We have a third-party search engine that will crawl the pages in AEM, index them, and then provide the search results. There are a few pages that are behind authentication. We would need the crawler to crawl these pages. We can achieve this by skipping the SAML authentication for these pages. I tried to write some Servlet Filters, so that, the request will come to Filter before authentication. As per https://github.com/Adobe-Consulting-Services/acs-aem-samples/issues/63 this feature no more works in the latest AEM versions. I am looking for a better solution.
Update:- When I say behind authentication, it is the OOTB Authentication Enabled checkbox in the page properties.
1. Third-party Search engine will crawl the pages.
2. It will have an identifier in the User Agent which will allow us to identify if the request is from the crawler or not.
3. If the User Agent has the identifier, I need to skip the SAML Authenticator and allow the Service to crawl the page.
4. If the User Agent does not have the identifier, send the request to SAML Authentication.
My initial thought was to write a Filter and achieve this, but it doesn't seem to be working. Any help is appreciated. If you need more information, I can provide the same.
Solved! Go to Solution.
I think you can try to have Rewrite option in the dispatcher by allowing and blocking the useragent.
Please find the below example which blocks the useragent from robots.txt
You can similar kind of approach to pass or redirect to Login
Hope this is helpful.
Reference for blocking the request.
Thanks @Mani_kumar_ . The issues I am having right now is before dispatcher . I am testing this in my localhost right now. I want the request to come to the filter so that I can check the User Agent value and then do the needful. But before that , the SAMLAuthenticator kicks in and redirects me to the login page.
Ideally when the crawling service API try to hit this private page in AEM , we should let it crawl. So when that request comes to AEM , I should position the filter or any other service before authentication . I am just wondering what would be the right way to do the same .
Just putting my thoughts
1. As these pages are behind authentication,AEM always look for a valid login-token for allowing the page to render.

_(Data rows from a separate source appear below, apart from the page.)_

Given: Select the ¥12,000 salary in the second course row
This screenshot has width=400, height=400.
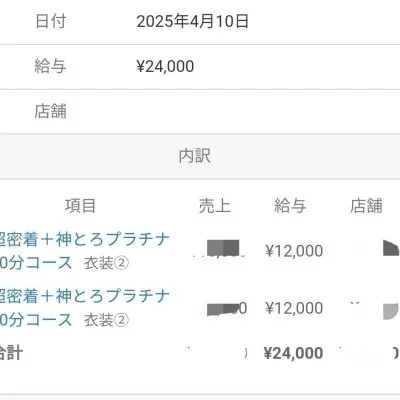Looking at the screenshot, I should pyautogui.click(x=294, y=308).
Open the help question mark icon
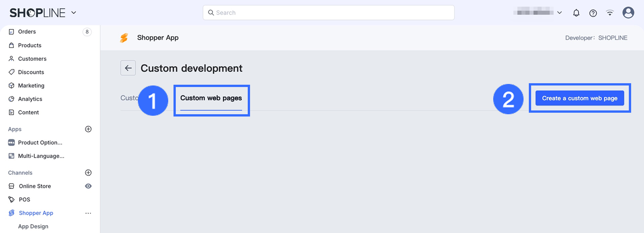Screen dimensions: 644x233 pos(593,13)
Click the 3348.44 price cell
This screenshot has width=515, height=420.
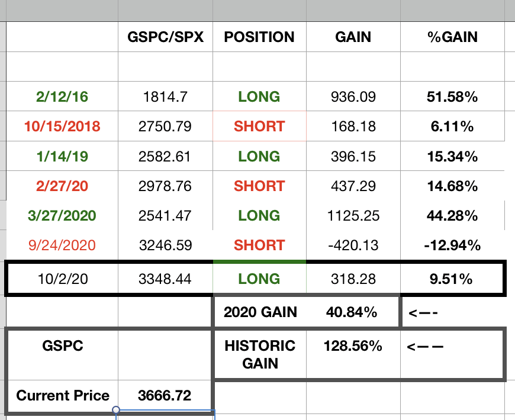pyautogui.click(x=165, y=279)
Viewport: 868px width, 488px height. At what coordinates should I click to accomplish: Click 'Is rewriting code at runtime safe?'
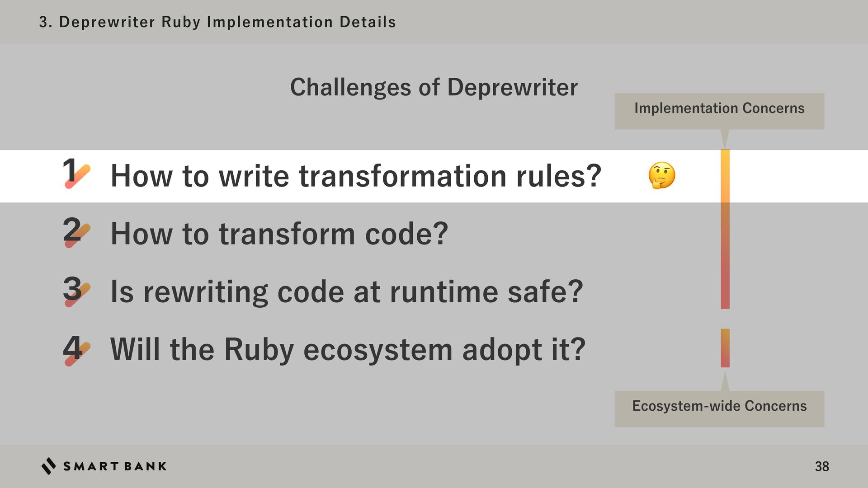click(x=347, y=292)
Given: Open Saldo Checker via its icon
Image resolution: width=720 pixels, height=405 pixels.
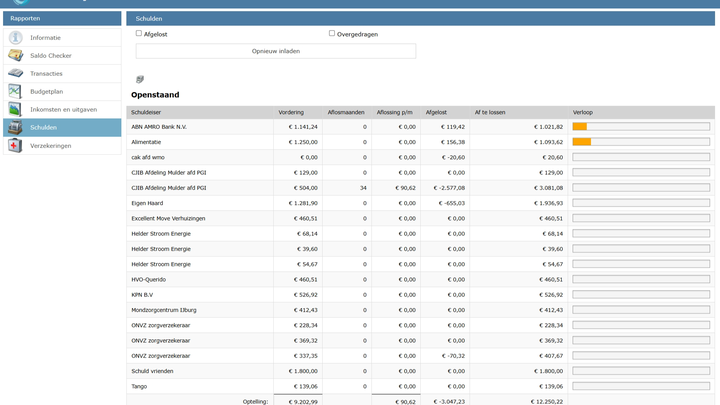Looking at the screenshot, I should pos(15,56).
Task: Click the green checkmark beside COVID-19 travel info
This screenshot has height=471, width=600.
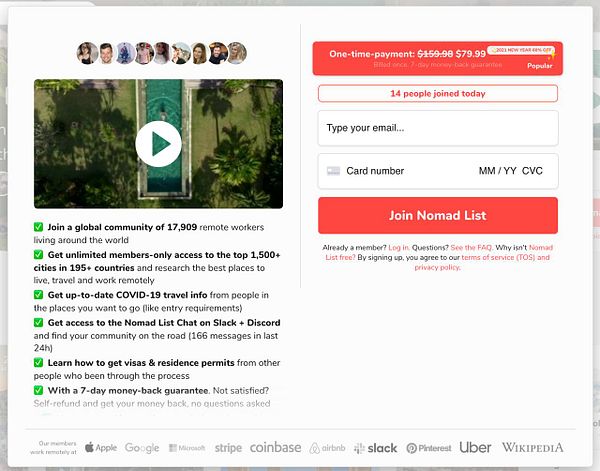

2. You may write something (a placeholder component can trigger a servlet ) to generate a valid token whenever you identify a special request header or user agent
3. Skipping the valid authentication process always not recommendable that to for a BOT. (in my view)
Putting a thought
1. Set up a robots.txt file for your AEM site to prevent crawlers from accessing private/gated content.
2. Configure the Apache Sling Authentication service to require authentication for all requests.
3. Create a custom servlet that will respond to requests from crawlers and serve them the appropriate content.
4. Create a custom authentication handler to handle authentication requests from crawlers.
5. Set up an access control list (ACL) to specify which content can be accessed by crawlers.
6. Monitor your site’s access logs to identify any suspicious requests or crawler activity.